A second effect that we observed was the existence of fewer contacts between close pairs of paralogs than in comparable pairs of non-paralog genes, particularly if they are in the same TAD (Fig. 2.4B), while sharing more enhancers (Fig. 2.4E). This result could reflect the existence of pairs of paralogs encoding proteins that replace each other, for example sub-units of a complex that occupy the same position in a protein complex but are expressed in different cells. One such case is exemplified by CBX2, CBX4 and CBX8, which occupy neighbouring positions within the same TAD in human chromosome 17 and encode replaceable subunits of the polycomb repressive complex 1 (PRC1) complex involved in epigenetic regulation of cell specification (Becker et al. 2015). The expression of such groups of paralogs require active coordination to ensure exclusive expression of only one gene or a subset of genes per condition, resulting in patterns of divergent expression. Since there might be also conditions where none of these genes are expressed, such divergent expression patterns are different from negative correlation.

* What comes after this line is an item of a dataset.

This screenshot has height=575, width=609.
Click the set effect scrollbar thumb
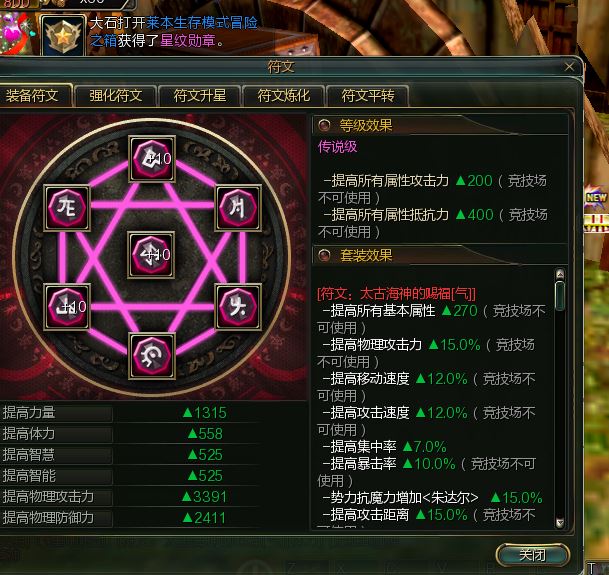coord(560,296)
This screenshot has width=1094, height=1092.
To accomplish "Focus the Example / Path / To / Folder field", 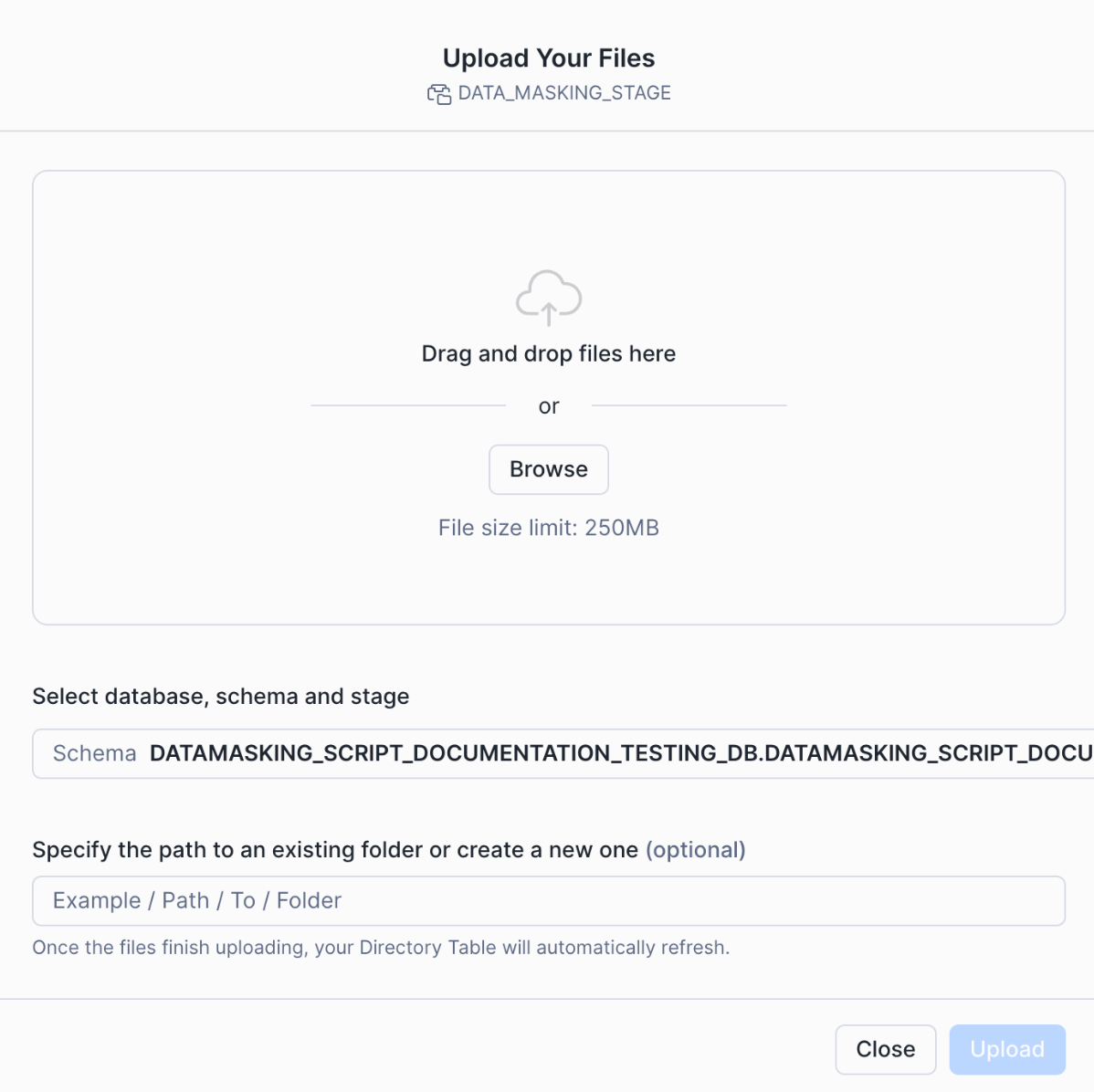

Previous work studying gene expression of duplicated genes already studied how after gene duplication paralogs tend to diverge in their expression (Makova and Li 2003; Huminiecki 2004; Rogozin et al. 2014) but it was observed that while some paralogs are co-expressed some others have negative correlation across tissues (Makova and Li 2003). Our interpretation of these observations together with our results is that the initial tandem duplication event forming a paralog is advantageous to situate the new copy in an environment that allows its controlled regulation, ideally under the same regulatory elements than the original copy, and this can be attained by duplicating both gene and surrounding regulatory elements. This would preclude the duplication of genes with very entangled regulatory associations. Once this happens, if the new protein evolves into a replacement, then the regulatory constraints on its coding gene are strong and there would be a tendency to keep it in the vicinity of the older gene so that a divergent pattern of expression can be ensured.

To support this hypothesis, we contrasted our data with the data collected in the HIPPIE database of experimentally verified human protein-protein interactions (Schaefer et al. 2012). We observed the well-known fact that paralog pairs generally encode for proteins that interact more often than non-paralog proteins (Fig. A.14). But, most importantly, we observed that the chances of close pairs of genes to encode for interacting proteins raise \(2.3\)-fold if they are in the same TAD, while, in contrast, if these genes are paralogs the difference is much smaller (\(1.2\)-fold, Fig. A.14). We interpret this result as evidence for a significant population of within TAD paralog pairs encoding for non-interacting proteins, which supports our hypothesis that paralog pairs within the same TAD would have a tendency to encode for proteins replacing each other.